Okay, thank you. I wanted to circle back to some of the co-command management in the Western Haynesville. I'm just trying to understand in terms of trying different things or experimenting different ways, how should we be thinking about the timeline on that well data before you're able to make a decision as to what the optimal approach is? Is it, you choke now and it's 14 months later that you're able to say this was good or bad? Just any color around that would be great.
That's a really good question on the timeline because it is the longer timeline because you definitely can't get quick answers. We've flowed them several different ways. We've been really aggressive on some, more of the wells of late. We've been very proactive as far as starting to choke them back and basically bring the rates back down a little bit. Just based on early modeling stuff we've done, we're definitely expecting a little bit better EURs with the conservative drawdown. We haven't done one yet that's really conservative. That's probably the next test that we're kind of looking at here in the near future, flowing one at a much lower rate straight out of the gate.
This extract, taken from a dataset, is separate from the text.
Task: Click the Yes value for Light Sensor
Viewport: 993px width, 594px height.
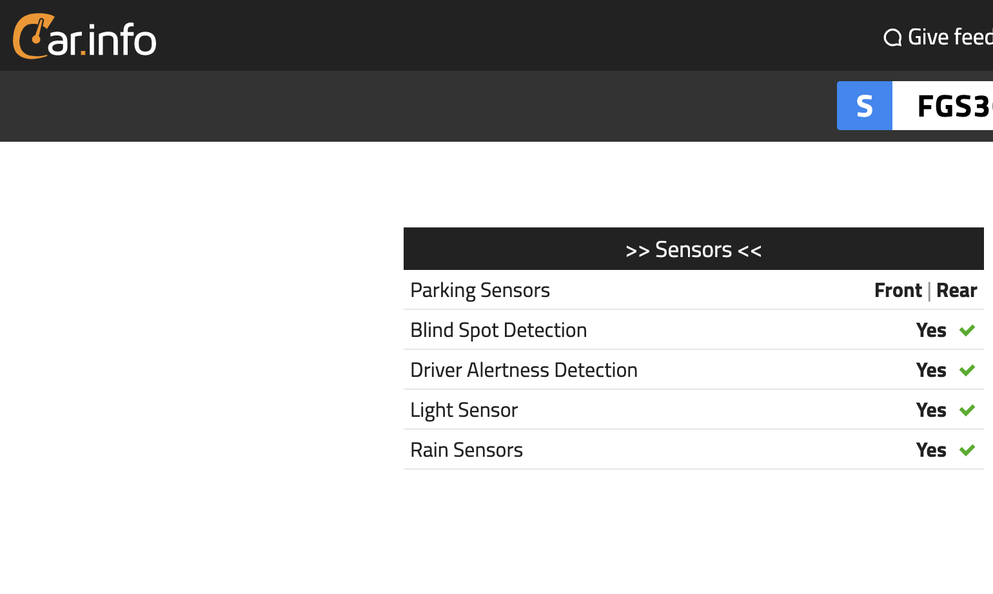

As far as the timeline to get that data, you're probably talking a minimum of a year to get an idea of what it's going to do and maybe even 18 months to two years to really start dialing in on an exact answer.
You have your daily, you have your feedback of the drawdowns as you produce. That's giving you clues, I guess, on are you on the right path?
There have been some other industry operators out there that have drilled a few wells that have some state data out there that's in our data set and we're looking at. I think we're on the way to getting there, but it does, you do kind of have to wait and let them play out a little bit, see where they're headed.
That concludes today's question and answer session. I'd like to turn the call back to Jay Allison for closing remarks.
Again, thank you for your hour-plus time. I want to conclude it in that one, we, in the Joneses in particular, but all of us, we want to protect the balance sheet. That's number one, number one, number one. I think that we can deliver this non-core asset sale if it's a win-win for us and for the buyer, and we'll use those proceeds to deliver. We have never been more positive about the Western Haynesville. We just want you to know how we're managing it every 90 days. We do have that 525,000 net acres, 80% of it's HPP'd, and we commit to you that we're managing it. At the same time, you know, NextEra comes in and we are really excited.
to work with them on a potential data center area. We want to grow our inventory. We're going to grow it organically, not with M&A. When this LNG demand keeps growing and growing and growing, as other companies have said, the Haynesville needs to supply most of that growth. We want to be a big part of that. Thank you for your patience. We always try to be very transparent with you and where we're going. We'll report again in 90 days. Thank you.
This concludes today's conference call. Thank you for participating. You may now disconnect.